On the powerboat side, it's a heavy-duty, 31-ft. surface-cruiser with an enclosed cabin. Powered by twin 440 hp inboard diesels for a total output of 880 hp, the Hyper-Sub has a maximum surface speed of 40 knots and a maximum surface range of 500 miles. In dive mode the Hyper-Sub can plunge up to 250 feet, and offers umbilical SCUBA support.
2. Yellow Submarine
I don't know how far you could go with this guy from the shore, but man, I would love to see it for myself. After all, they only cost a low price of…two million dollars? Well, I knew that this type of hobby wouldn't be cheap.
3. EGO Compact Semi Submarine
The clear view gives the user a terrific view of the aquatic life, which is perfect for those who want to see fish up close without getting wet. Best of all, the EGO is eco-friendly as it is mostly electric-powered. On a 6-10 hour charge, the user is able to get about four hours worth of cruising time. The EGO semi-submarine is made by a company called RAONHAJE, and the product's official website does not have a price. All I have to say is: “if you have to ask, then you can't afford it”.
4. Seabreacher X
The Seabreacher X can sustain high speed dives and then breach the surface, launching the entire vessel clear out of the water. The new fully vectored thrust system mimic the tail articulation of real aquatic animals like sharks and dolphins. The custom tuned exhaust system also gives the vessel a more throaty growl as it tears across the surface.
5. Deep Flight Super Falcon
It has a single rear-mounted propeller, looking much like an electric fan, drives the vessel, and a 48-volt lithium phosphate battery provides power. Its thick pressure hull is a carbon-epoxy mixture, and the two passengers aboard ride seated in cockpits fore and aft, observing their watery surroundings through thick Plexiglas canopies.

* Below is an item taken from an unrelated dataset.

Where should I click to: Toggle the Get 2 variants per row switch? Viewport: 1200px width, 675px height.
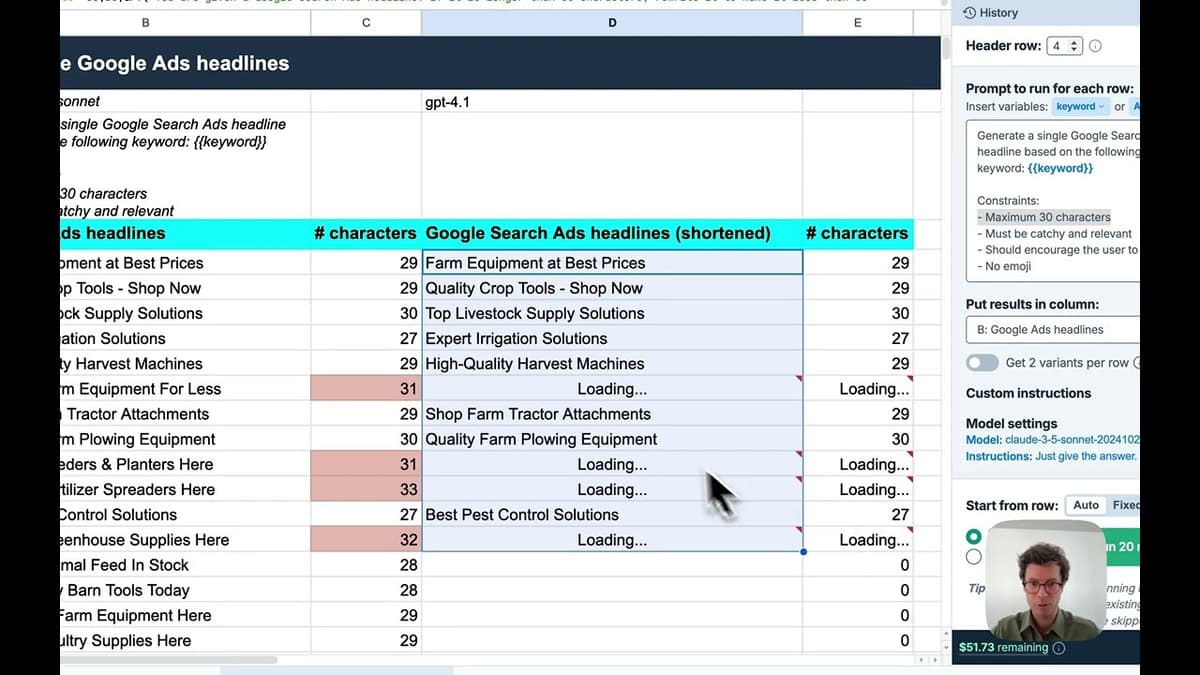pyautogui.click(x=982, y=362)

According to Hawkes, the craft “flies” just like a jet plane, with electric motors controlling for roll, pitch and yaw. It can fly downward at a maximum of 200 feet per minute, upward at twice that speed and keep flying for a maximum of five hours at 4 knots – about 4.6 mph. John McCosker, [California Academy of Sciences] chair of aquatic biology, said the agile submarine will enable him and his colleagues for the first time to follow along with the travels of “whales and dolphins and even super sharks – maybe even the mysterious giant squid.”